The dog died about five minutes later. Lying near the trash cans was a litter of suckling pups that the mother had apparently been reluctant to desert.

Hart, in pain, was also left lying in the yard. Adding to his distress, someone accidentally dropped the battering ram onto his helmeted head. Inside, Alvarez said he thought he'd shot Hart, but another detective told him he didn't.

No one called an ambulance for Hart. Instead, another detective drove him to Broward General Hospital. Hart predicted his worst pain was yet to come. "Man, this is freakin' embarrassing. I got fucking bit in the ass by a dog," he said to the detective. "How am I supposed to explain this to people? Cops don't ever let shit like this go and it's... oh man, I'm gonna hear this till the end of my career."

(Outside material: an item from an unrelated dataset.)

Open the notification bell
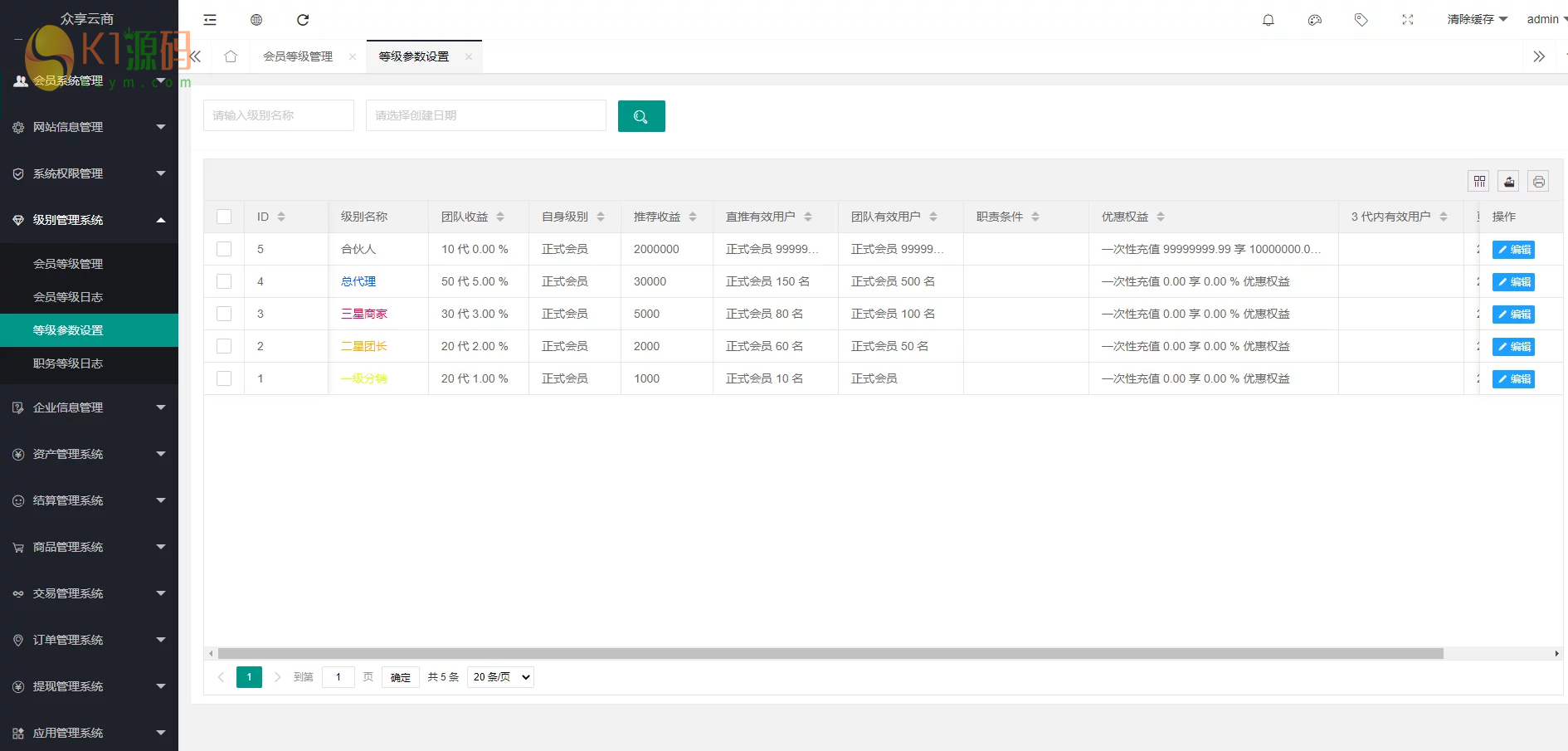 point(1268,20)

Hart's fellow officers gathered later in the ER treatment room to cheer him up. Hart lay there, wounded rump in the air, and the scene devolved into a raucous "comedy session," Hart says, with Hart's colleagues commenting good-naturedly on the heft of his posterior.

"At one point, I had to tell the detectives to quiet down because they were getting a little loud and laughing and cutting up," recalls Detective Sgt. Frank Sebregandio, who had been a team leader in charge of the raid. "There was some joking around about how the dog got the meatiest part of one of the entry team members and that type of thing. Some people made fun of Pat for having a big butt, but other than that, it was very lighthearted."

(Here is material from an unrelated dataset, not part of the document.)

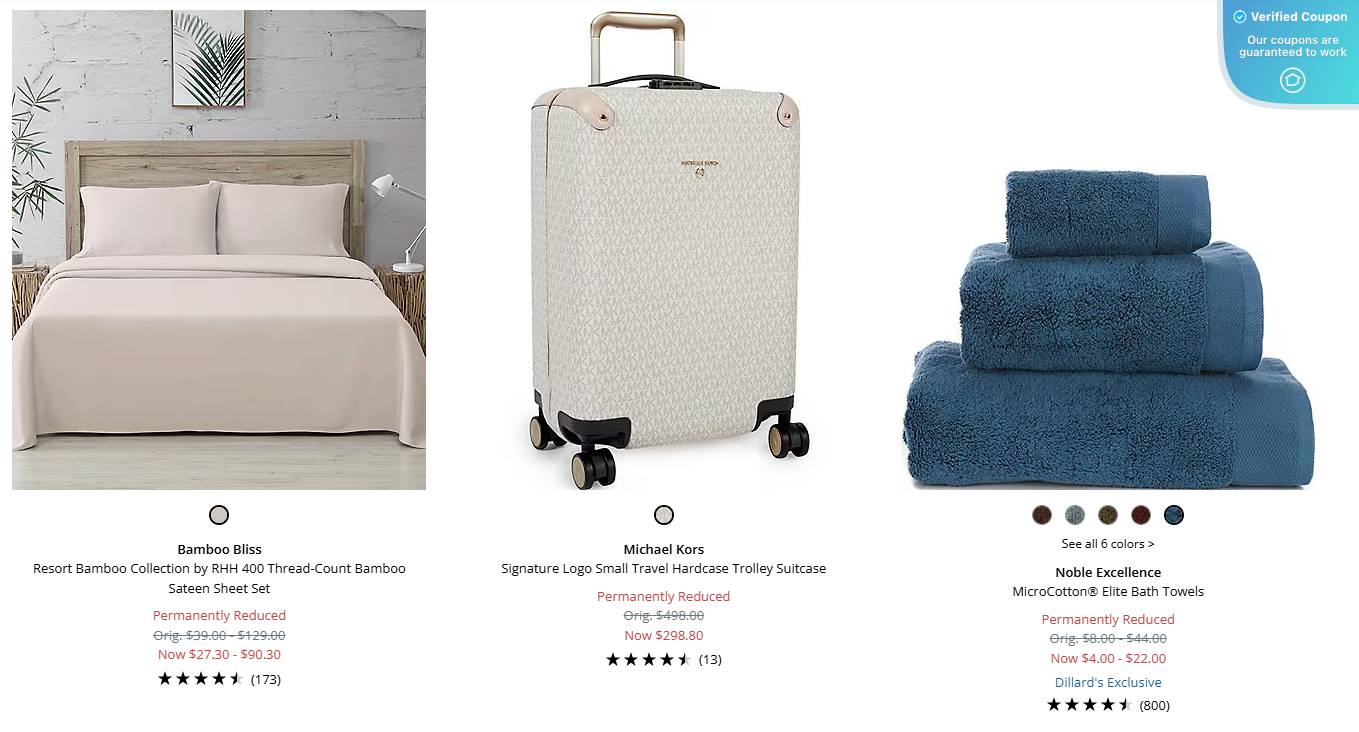The width and height of the screenshot is (1359, 732).
Task: Select the beige swatch under Bamboo Bliss sheets
Action: point(219,515)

Despite all the levity, X-rays had revealed metal fragments inside Hart's wounds, an obvious indicator that he'd either been shot directly or received fragments from the Alvarez salvo. Sebregandio, however, wasn't terribly concerned about investigating the wounds. "It basically was business as usual, and there wasn't any need for me to ask the doctor what's the next step or is he gonna live or those types of things," Sebregandio says, adding that there was "nothing that would indicate that they were gonna wheel him into surgery or that they were gonna have to amputate at the waist or anything as severe."

Hart got home late that night, with one small canine indignity remaining. As he showed his wife the wounds, they heard their own two dogs "going nuts" in the bedroom. "They were playing tug of war with the shirt from the hospital, the one that I was wearing that night," Hart says. His wife buried it in the hamper, but the next day, the dogs had dug it out, and she "caught 'em wrestling with the shirt again."

About a week later, after doctors had concluded that Hart had taken a bullet directly in the butt, he had a talk with Alvarez. "I told him... that there was good news and there was bad news. I go, 'The good news is the dog didn't have rabies, and the bad news is that you shot me.'"

Sebregandio and Paul Cristafaro, the two sergeants in charge that night, have since been transferred out of the Raiders. The Citizen Review Board has recommended two-week suspensions for both of them and letters of reprimand for Hart and Alvarez. The board also recommended that all cops involved take a class to bone up on proper report writing.

Patricia Mayer, who chairs the citizen review board, doubts that the official version is accurate because no one filed a report until at least four days later. "To me -- and this is my interpretation of how things should have been handled -- everyone at that point started writing up reports about the gunfire. It smells to me of a cover-up. I just feel very uncomfortable about it." Regardless of what really happened, she's certain that the night raid was an embarrassing debacle for the highly regarded unit. "I would hope that they'd be target proficient and that all those bullets wouldn't need to be fired," she says. "I think all those shots were inappropriate."

One next-door neighbor recalls a lot more bedlam and bullets than the depositions would suggest. Alfred Benyard was sitting on his patio that night, smoking a cigarette, not 50 feet away from the Raiders as they swarmed the house. He claims that among those shooting was a detective standing outside the fence. "Man, that dog had them in such turmoil," he says. "If you would have seen it, it was like a cartoon. That dog had 'em crazy."